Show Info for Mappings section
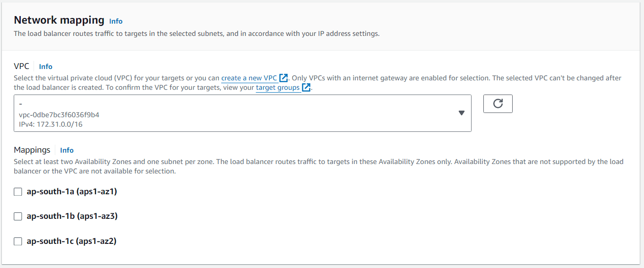Screen dimensions: 644x268 pos(67,150)
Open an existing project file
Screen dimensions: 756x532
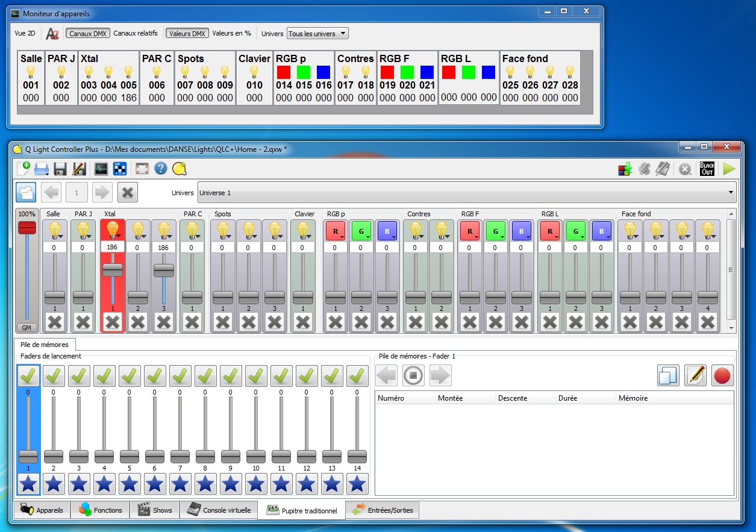[x=42, y=169]
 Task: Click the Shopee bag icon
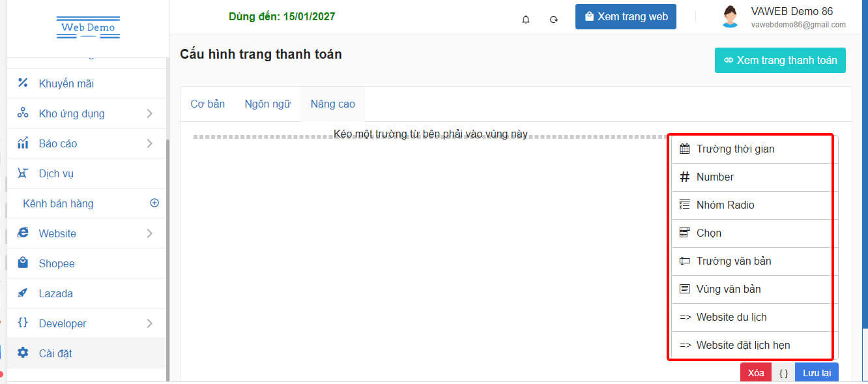coord(23,263)
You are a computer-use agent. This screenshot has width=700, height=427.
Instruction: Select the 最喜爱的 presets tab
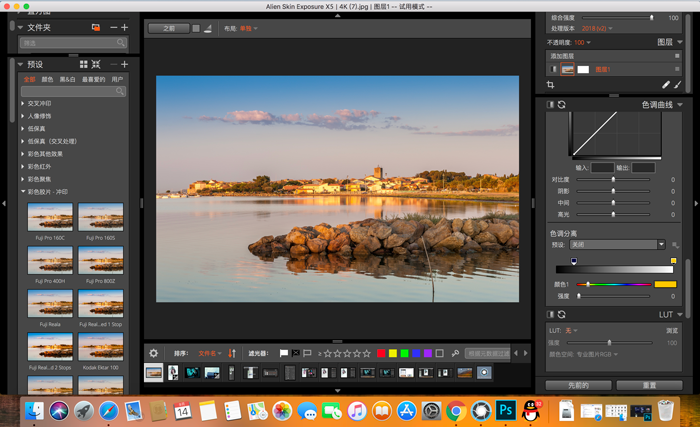(93, 79)
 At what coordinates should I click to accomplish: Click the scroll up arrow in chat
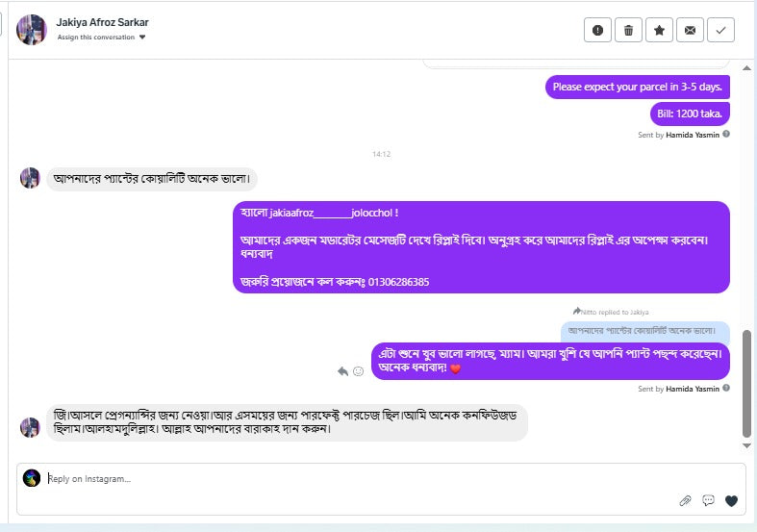tap(746, 68)
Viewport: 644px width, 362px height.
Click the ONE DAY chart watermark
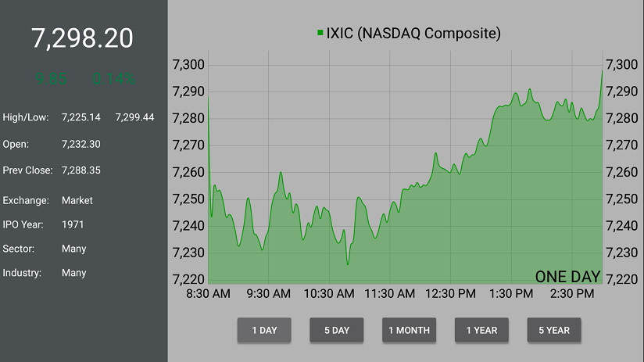click(567, 277)
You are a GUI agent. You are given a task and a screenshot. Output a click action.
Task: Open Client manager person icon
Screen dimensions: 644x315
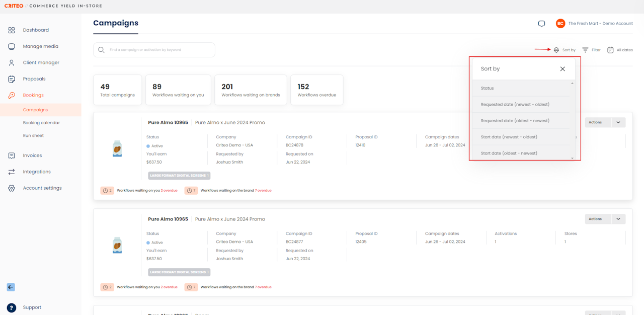(x=12, y=63)
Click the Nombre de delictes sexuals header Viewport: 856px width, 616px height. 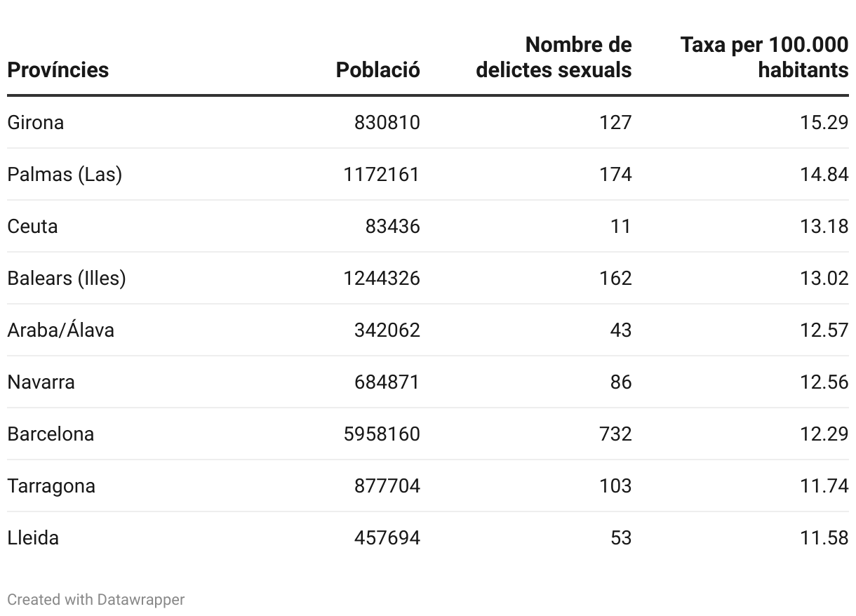click(554, 58)
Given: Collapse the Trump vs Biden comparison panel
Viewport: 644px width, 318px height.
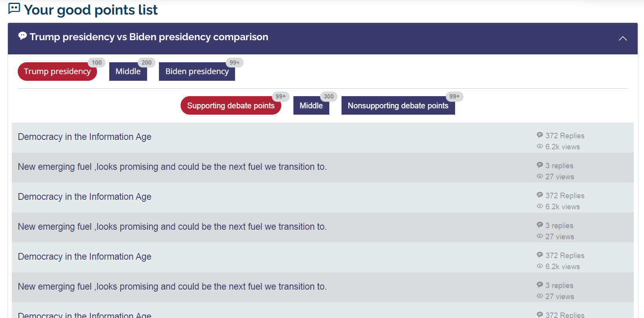Looking at the screenshot, I should coord(623,38).
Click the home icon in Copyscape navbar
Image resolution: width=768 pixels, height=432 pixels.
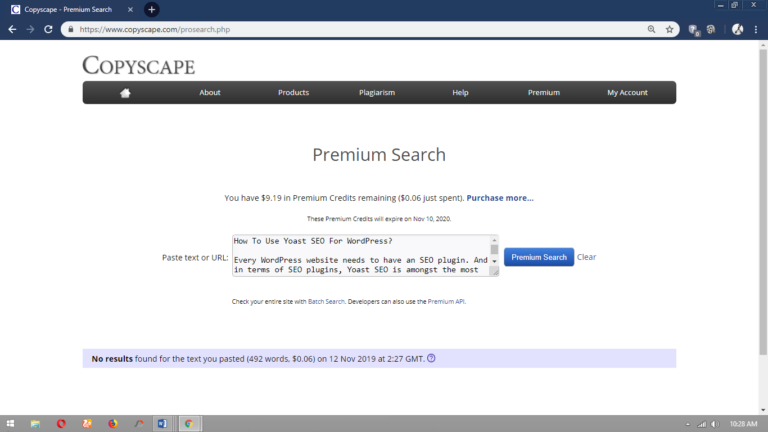coord(125,93)
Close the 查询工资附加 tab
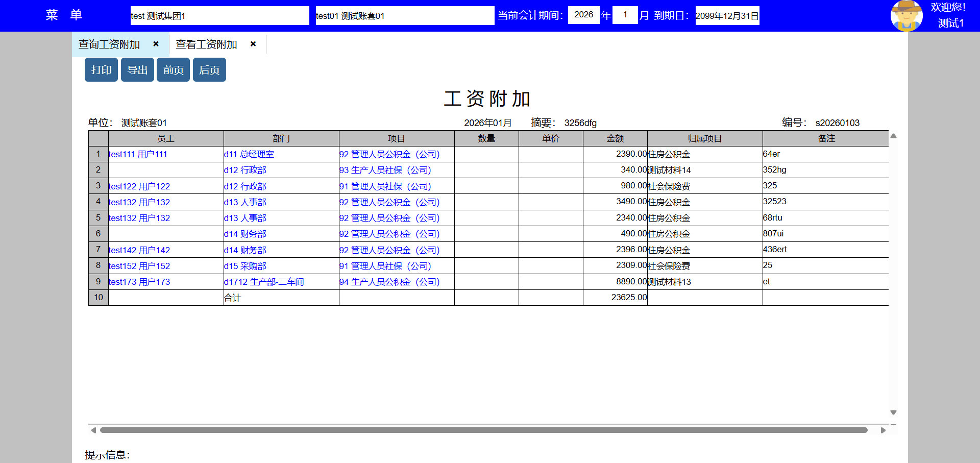The image size is (980, 463). pyautogui.click(x=156, y=44)
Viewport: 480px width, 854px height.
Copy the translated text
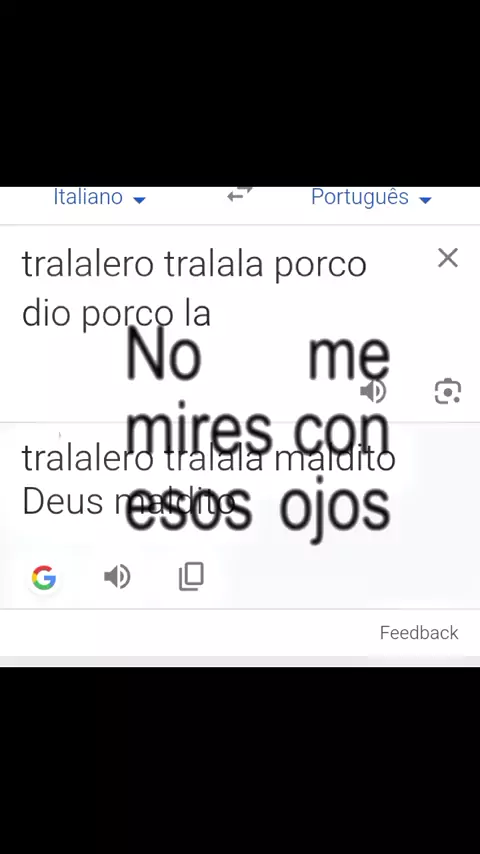click(x=191, y=576)
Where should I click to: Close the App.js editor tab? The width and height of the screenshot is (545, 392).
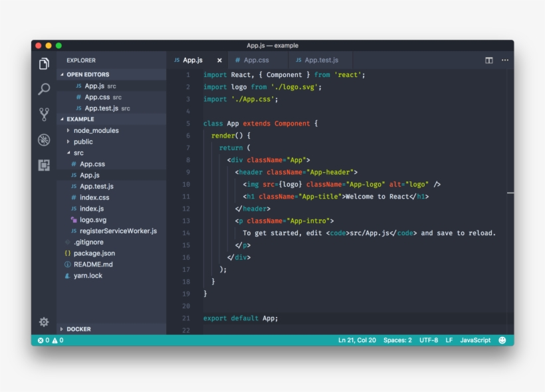[220, 60]
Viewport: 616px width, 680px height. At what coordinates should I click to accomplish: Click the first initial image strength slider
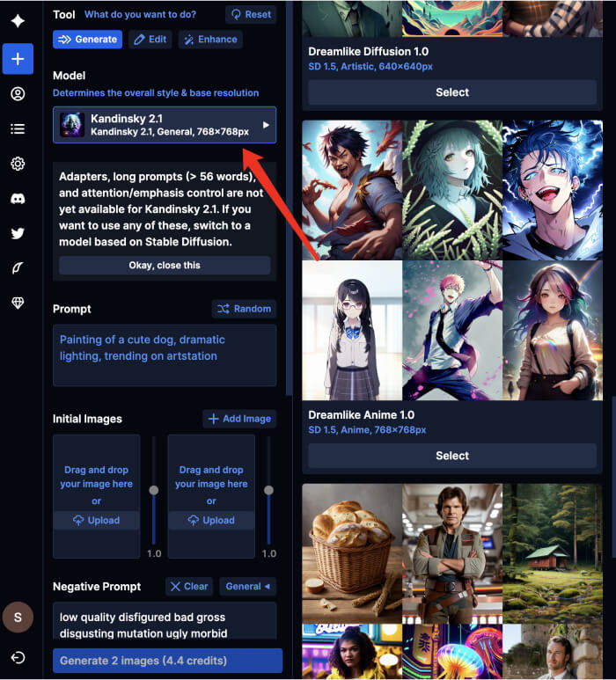(x=154, y=490)

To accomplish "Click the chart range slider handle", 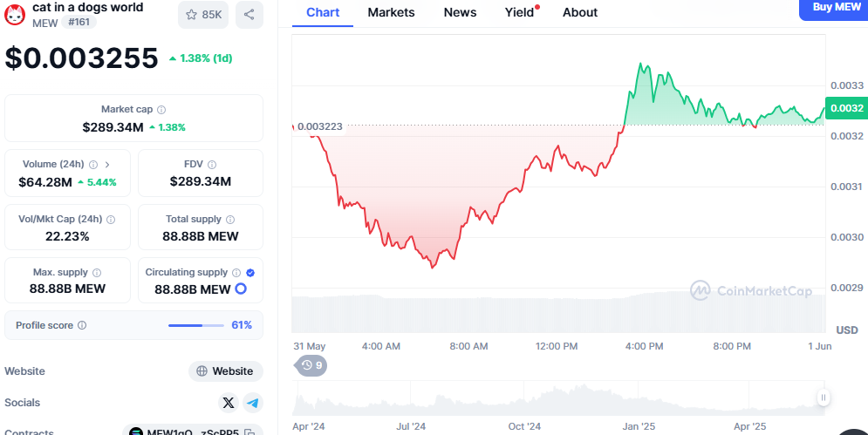I will click(x=823, y=398).
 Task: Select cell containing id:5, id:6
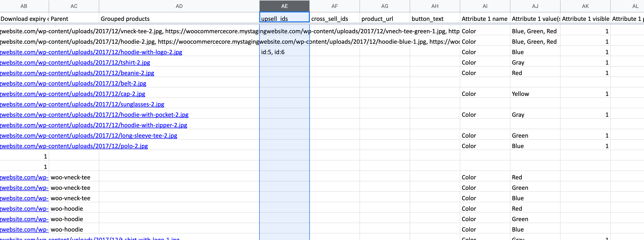pos(284,52)
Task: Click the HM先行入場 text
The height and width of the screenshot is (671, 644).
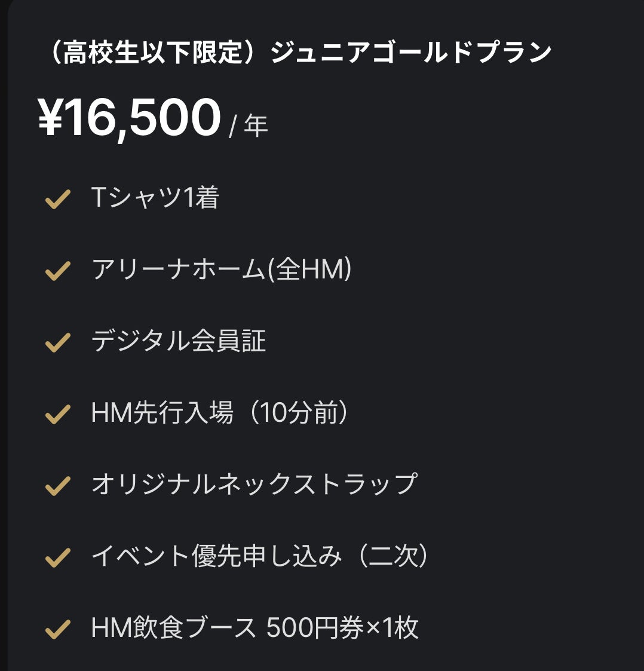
▬▬▬▬▬▬
ABOUT THIS TASK
Would you give again, exactly as written, the lines from the one containing "Task: Click the HM先行入場 text" through the end of the records, with no pictures and no other lines?

REPLY
Task: Click the HM先行入場 text
The height and width of the screenshot is (671, 644).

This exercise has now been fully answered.